But when the kid heads off to college, Claire's faced with
empty-nest syndrome and has lots of time to peep through the
fence at the quarrels that frequently take place between her
new neighbors, the Feurs (James Remar and Miranda Otto).
Claire gradually develops a sneaking suspicion that Mrs. Feur
has been killed by her husband. (Does this sound suspiciously
like Rear Window? Wait until you see the creepy bathtub
set piece that's almost a shot-for-shot homage to Psycho.)
Ghostly clues accumulate: Mysterious whispers fill Claire's
home, doors creak open by themselves, the words "you
know" appear in the condensation on the bathroom window.
Afraid she's going loony, Claire consults an understanding
shrink (Joe Morton) and her kooky new age pal (Diana Scarwid,
in perfect best friend mode), but it becomes increasingly
clear she isn't delusional and as the truth unfolds, it
threatens to destroy her perfect marriage.

Recorded data:
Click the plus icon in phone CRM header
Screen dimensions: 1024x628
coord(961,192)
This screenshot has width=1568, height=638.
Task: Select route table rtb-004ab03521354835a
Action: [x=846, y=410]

* [CHALLENGE 1]: Decide whether each statement agrees with the film review, answering yes or no and quoting the deciding words: (a) Claire's child leaves home for college. (b) The shrink Claire consults is played by James Remar. (c) The words "you know" show up in condensation on a bathroom mirror.
* [CHALLENGE 2]: Render this sentence from the film review in Spanish: "Claire gradually develops a sneaking suspicion that Mrs. Feur has been killed by her husband."
* [CHALLENGE 3]: Extract the passage of the film review starting with "Ghostly clues accumulate: Mysterious" and going on through "her perfect marriage.".
Rely only on the film review for what comes next.

* [REPLY 1]:
(a) Yes: "when the kid heads off to college"
(b) No: "an understanding shrink (Joe Morton)"
(c) No: "the words "you know" appear in the condensation on the bathroom window"

* [REPLY 2]: Claire desarrolla gradualmente la secreta sospecha de que la señora Feur ha sido asesinada por su marido.

* [REPLY 3]:
Ghostly clues accumulate: Mysterious whispers fill Claire's
home, doors creak open by themselves, the words "you
know" appear in the condensation on the bathroom window.
Afraid she's going loony, Claire consults an understanding
shrink (Joe Morton) and her kooky new age pal (Diana Scarwid,
in perfect best friend mode), but it becomes increasingly
clear she isn't delusional and as the truth unfolds, it
threatens to destroy her perfect marriage.